Centotrentadue detenuti. È l'attuale popolazione carceraria di Guantanamo, la prigione militare aperta da George W. Bush dopo gli attentati dell'11 settembre 2001, e la cui chiusura è una delle priorità di Barack Obama. Dei rimanenti reclusi, una sessantina circa hanno già ricevuto il via libera per poter essere trasferiti in altri Paesi.
Detenuti di basso profilo?
Dopo i sei ex prigionieri accolti in Uruguay, sono tutti afghani gli ultimi «inquilini» di Gitmo liberati dalla prigione cubana. Il loro rilascio è avvenuto dopo «un esame approfondito», spiega il Pentagono, anche perché si tratterebbe di prigionieri di basso profilo.
Un volo militare li ha riportati nella terra di origine, dove sono stati presi in consegna dalle autorità locali: per loro nessuna detenzione, «presto riabbracceranno le famiglie», dicono fonti afghane. Secondo funzionari statunitensi, il trasferimento è un segno della fiducia nel nuovo presidente Ashraf Ghani. L'High Peace Council dell'Afghanistan ha inoltre chiesto il rilascio degli altri otto afghani che rimangono alla base.
Trafficante di armi e uranio
I quattro liberati rispondono ai nomi di Shawali Khan, Khi Ali Gul, Abdul Ghani e Mohammed Zahir. Simpatizzante qaedista il primo con «connection» iraniane, due taleban affiliati di Haqqani ed Hezb e-islam, il secondo e il terzo. Bassi profili quindi, se non fosse per il quarto.
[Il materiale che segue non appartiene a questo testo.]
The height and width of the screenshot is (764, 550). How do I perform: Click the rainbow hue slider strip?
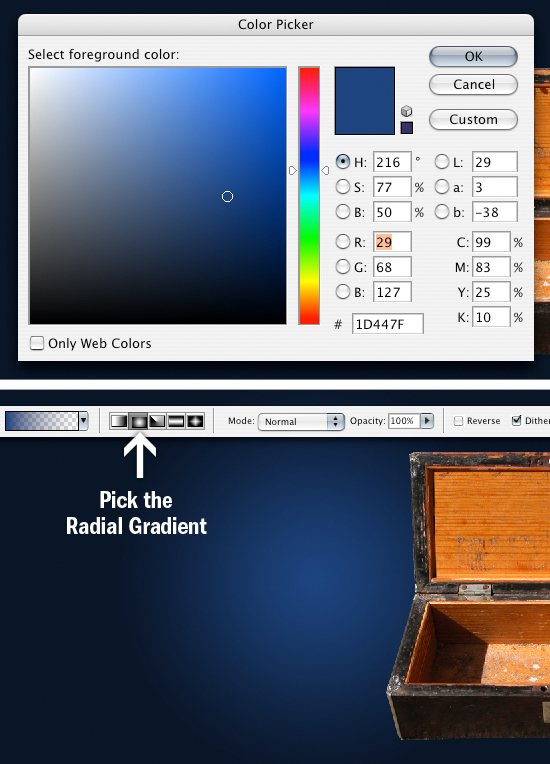click(309, 196)
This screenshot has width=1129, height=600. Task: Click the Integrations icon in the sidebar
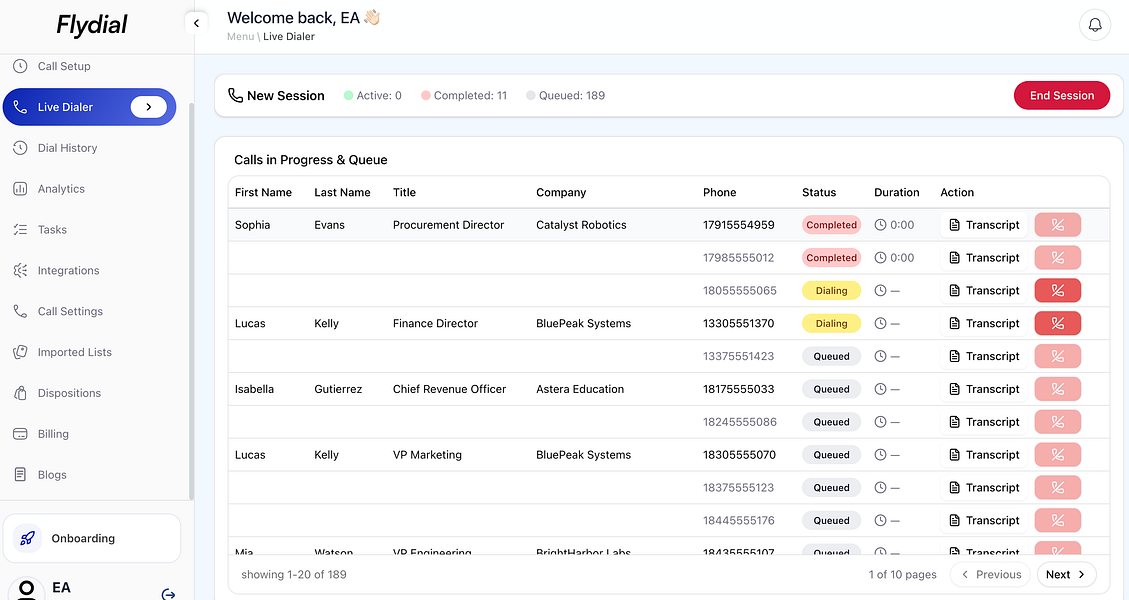pos(20,270)
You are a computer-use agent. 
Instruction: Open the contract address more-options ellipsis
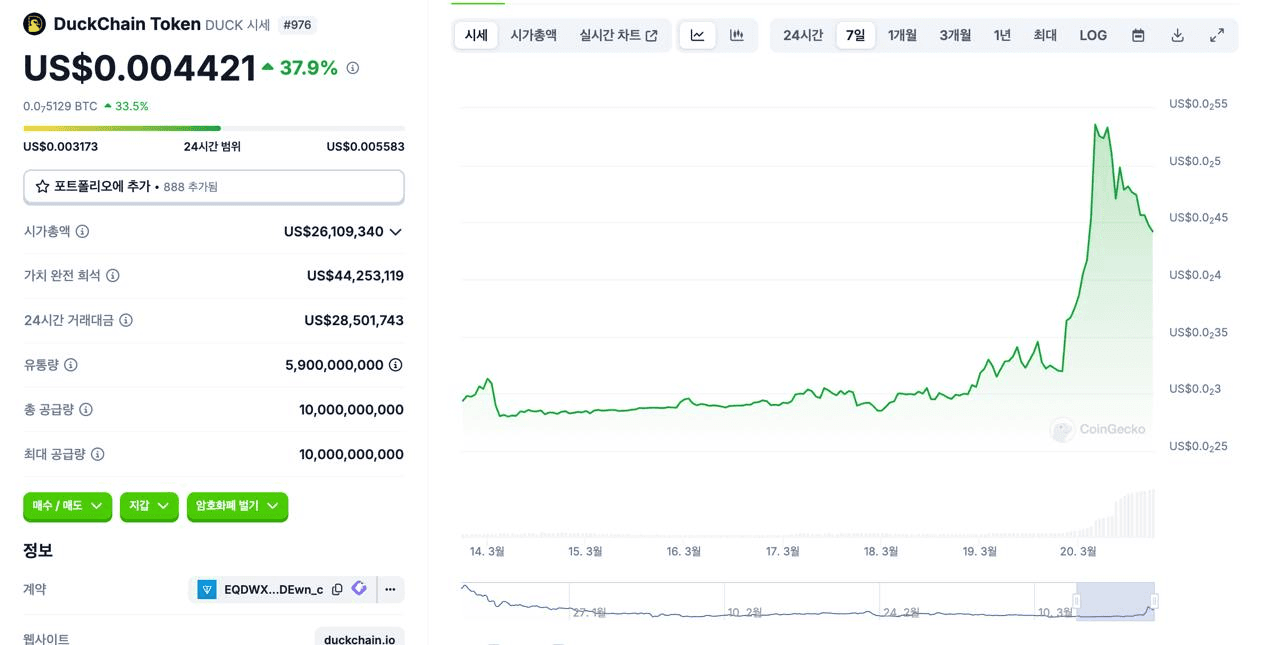[390, 589]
Mohammed Zahir ha una storia particolare, essendo non solo membro di spicco dell'intelligence talebana, ma anche personaggio noto per i suoi traffici di armi, in particolare nella provincia di Ghazni.
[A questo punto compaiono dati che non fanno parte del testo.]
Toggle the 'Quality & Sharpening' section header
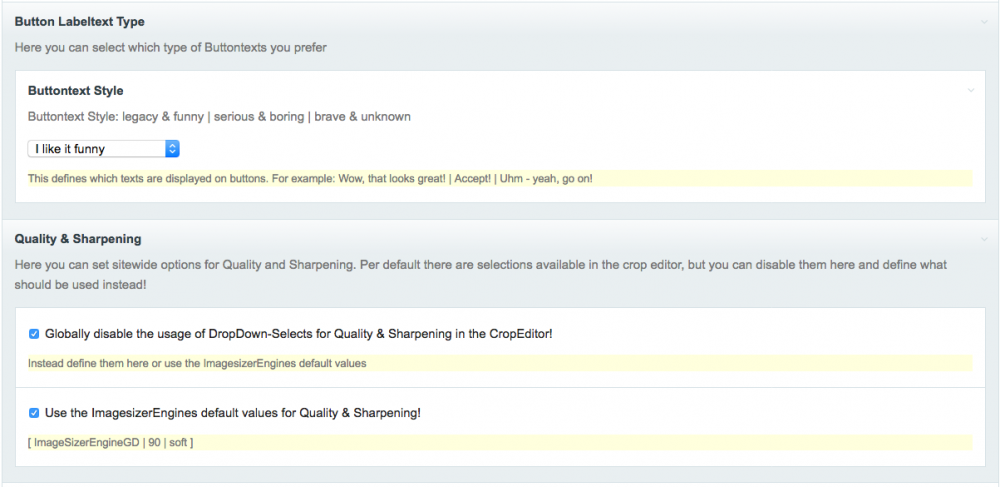Screen dimensions: 1000x487 [x=78, y=239]
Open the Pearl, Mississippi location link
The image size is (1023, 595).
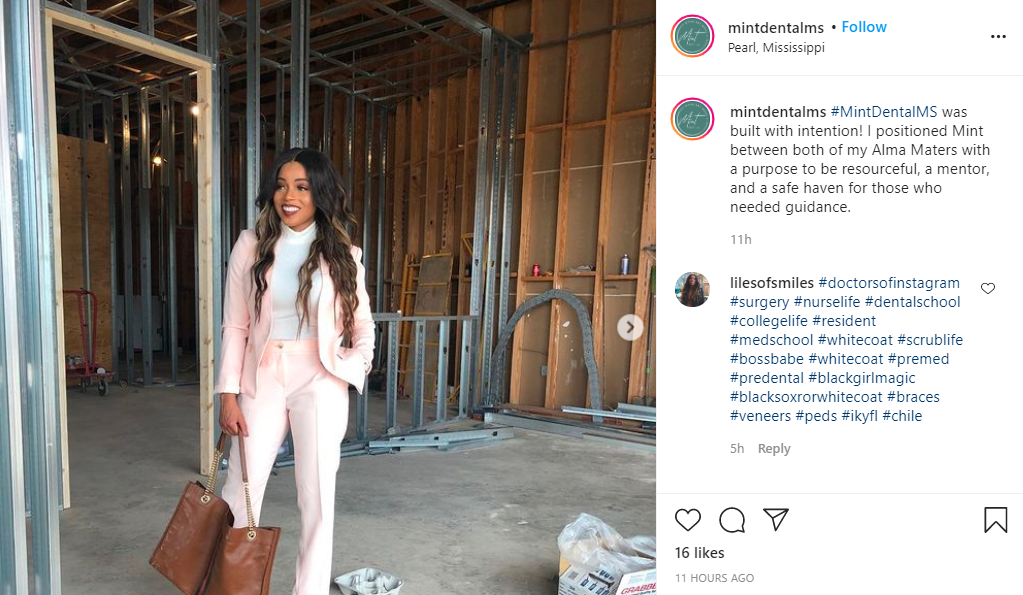776,48
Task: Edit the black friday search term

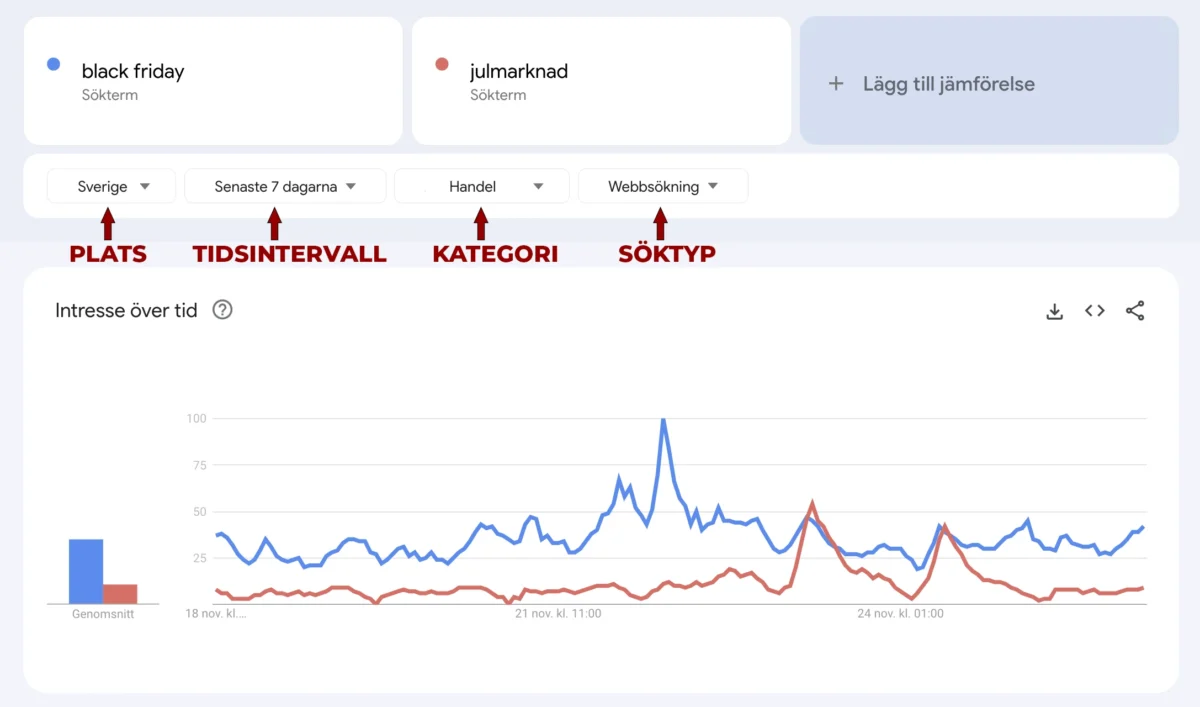Action: (133, 72)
Oltre ad avere legami con il narcotraffico locale. Un personaggio a metà tra malavita ed estremismo, talebano e al contempo fornitore di armi ai taleban. Secondo i documenti divulgati da Wikileaks, «quando fu arrestato, era in possesso di missili stinger ed uranio», destinato - sembra - a realizzare un ordigno atomico.
Chiudere a tutti i costi
È l'imperativo categorico contenuto nella dottrina Obama, secondo cui il carcere cubano, dove erano rinchiusi circa 800 presunti terroristi o nemici combattenti, rappresenta una «minaccia per la sicurezza nazionale».
Del resto lo smantellamento della prigione, e lo scioglimento delle corti militari, erano promesse che l'attuale inquilino della Casa Bianca fece già durante la sua prima campagna presidenziale, nel 2008. Anche quest'anno il presidente americano è tornato all'attacco: «Chiudere il carcere è una priorità nazionale».
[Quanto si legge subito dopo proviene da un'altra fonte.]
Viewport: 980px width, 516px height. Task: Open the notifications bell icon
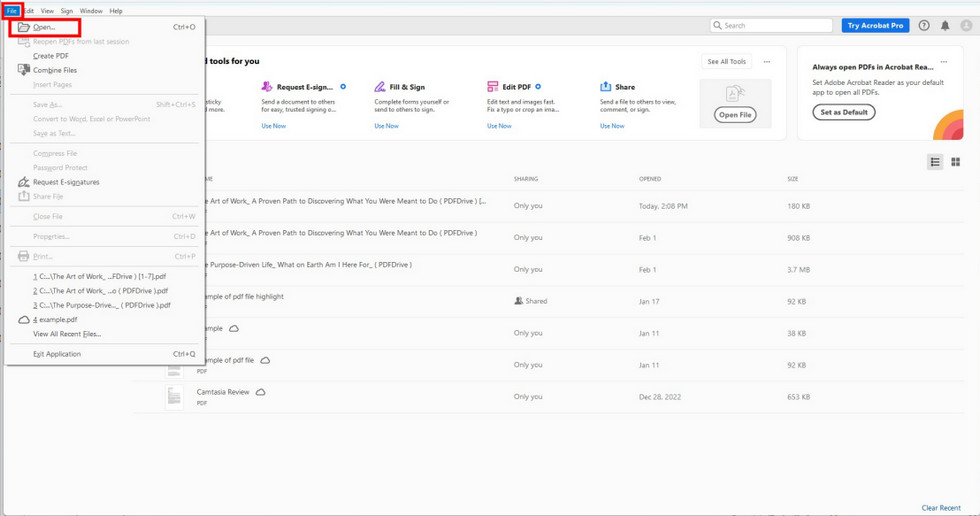[945, 25]
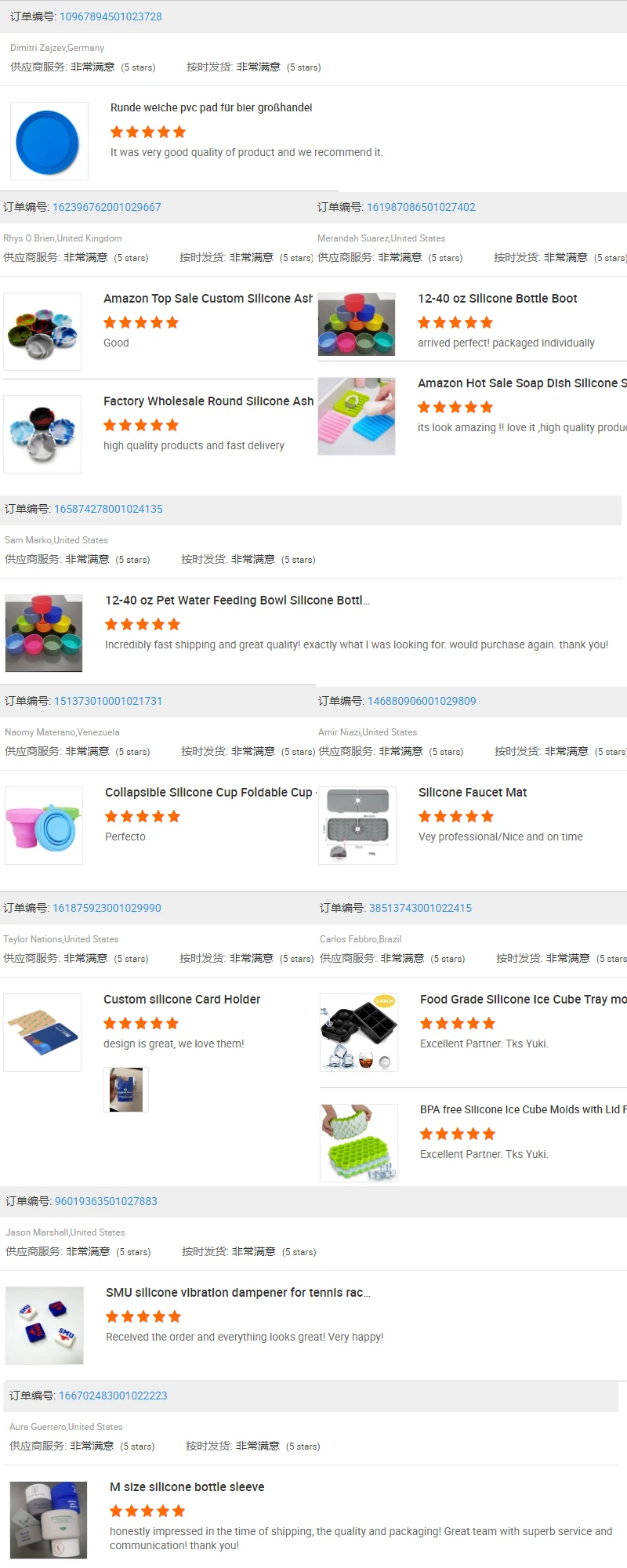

La legge Usa impedisce il trasferimento però dei detenuti in suolo americano, quindi la possibilità di un processo nelle corti civili Usa. Smantellare Guantanamo significa quindi trasferire i detenuti all'estero, affidandoli alle autorità locali. Anche se si tratta di personaggi come Mohammed Zahir.
Conflitto senza fine
Il trasferimento dei quattro prigionieri afghani viene considerata una sorta di riconciliazione nei rapporti fra Usa e Afghanistan, un nuovo inizio di cooperazione in vista del progressivo ritiro delle truppe alleate dal Paese. Ma con almeno 3188 morti al 30 novembre, il 2014 si profila come l'anno più cruento per i civili in Afghanistan da quando le Nazioni Unite hanno cominciato a elaborare statistiche sul conflitto.
La dimostrazione di come il Paese sia ancora ostaggio di un conflitto, confermato dallo stillicidio quotidiano degli attacchi taleban («cugini» di quelli che hanno fatto strage di studenti a Peshawar, in Pakistan), e dal cambio di registro voluto da Obama per la missione anche nel 2015.